#### [WHAT IS NEEDED]
Nothing but the lines from the line with "The width and height of the screenshot is (683, 616)." to the end of the records below should appear in the answer, each exactly as given.
- - -
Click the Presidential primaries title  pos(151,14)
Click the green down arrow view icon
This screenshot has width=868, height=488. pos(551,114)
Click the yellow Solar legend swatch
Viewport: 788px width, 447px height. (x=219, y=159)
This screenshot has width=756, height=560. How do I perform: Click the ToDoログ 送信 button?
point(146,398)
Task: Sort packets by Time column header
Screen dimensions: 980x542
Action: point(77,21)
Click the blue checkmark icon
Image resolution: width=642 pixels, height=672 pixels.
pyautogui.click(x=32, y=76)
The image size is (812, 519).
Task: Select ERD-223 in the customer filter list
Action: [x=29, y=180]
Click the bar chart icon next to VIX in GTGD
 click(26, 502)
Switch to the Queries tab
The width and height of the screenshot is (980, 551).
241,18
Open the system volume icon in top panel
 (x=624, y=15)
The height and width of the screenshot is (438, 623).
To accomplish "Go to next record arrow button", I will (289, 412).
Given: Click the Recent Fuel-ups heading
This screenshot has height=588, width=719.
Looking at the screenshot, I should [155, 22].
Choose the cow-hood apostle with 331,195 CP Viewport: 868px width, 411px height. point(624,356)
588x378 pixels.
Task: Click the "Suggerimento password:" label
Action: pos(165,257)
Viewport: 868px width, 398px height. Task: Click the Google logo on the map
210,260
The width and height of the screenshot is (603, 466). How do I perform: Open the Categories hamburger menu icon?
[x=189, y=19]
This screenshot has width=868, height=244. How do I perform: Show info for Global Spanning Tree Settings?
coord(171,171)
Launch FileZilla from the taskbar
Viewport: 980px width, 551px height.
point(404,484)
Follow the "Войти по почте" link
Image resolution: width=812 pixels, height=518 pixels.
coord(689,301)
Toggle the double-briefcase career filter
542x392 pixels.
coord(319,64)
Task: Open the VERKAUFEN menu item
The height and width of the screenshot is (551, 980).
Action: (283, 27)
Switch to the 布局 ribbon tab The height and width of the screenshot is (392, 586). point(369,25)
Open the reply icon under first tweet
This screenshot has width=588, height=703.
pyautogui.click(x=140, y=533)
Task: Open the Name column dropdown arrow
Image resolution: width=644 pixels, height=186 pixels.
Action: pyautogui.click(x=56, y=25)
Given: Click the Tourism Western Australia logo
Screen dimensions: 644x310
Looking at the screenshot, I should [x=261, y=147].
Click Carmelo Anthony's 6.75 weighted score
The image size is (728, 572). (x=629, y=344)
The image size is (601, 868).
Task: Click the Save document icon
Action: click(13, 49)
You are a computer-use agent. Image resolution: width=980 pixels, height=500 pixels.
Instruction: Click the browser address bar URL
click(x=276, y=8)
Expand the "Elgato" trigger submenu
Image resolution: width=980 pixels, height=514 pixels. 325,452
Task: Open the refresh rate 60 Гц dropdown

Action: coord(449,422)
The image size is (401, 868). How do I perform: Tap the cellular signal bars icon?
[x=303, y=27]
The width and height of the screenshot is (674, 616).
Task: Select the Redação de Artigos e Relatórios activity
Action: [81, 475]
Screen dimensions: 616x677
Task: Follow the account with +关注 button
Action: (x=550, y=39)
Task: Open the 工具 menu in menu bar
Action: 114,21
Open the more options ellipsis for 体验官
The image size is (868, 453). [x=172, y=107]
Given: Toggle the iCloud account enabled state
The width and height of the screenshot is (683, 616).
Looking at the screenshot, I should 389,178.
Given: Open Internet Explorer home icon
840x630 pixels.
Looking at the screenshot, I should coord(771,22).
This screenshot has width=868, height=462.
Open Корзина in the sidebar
- - -
#### [RESULT OF THIS TASK]
The width and height of the screenshot is (683, 616).
Looking at the screenshot, I should 389,178.
Given: Open Internet Explorer home icon
840x630 pixels.
Looking at the screenshot, I should coord(771,22).
This screenshot has width=868, height=462.
Open Корзина in the sidebar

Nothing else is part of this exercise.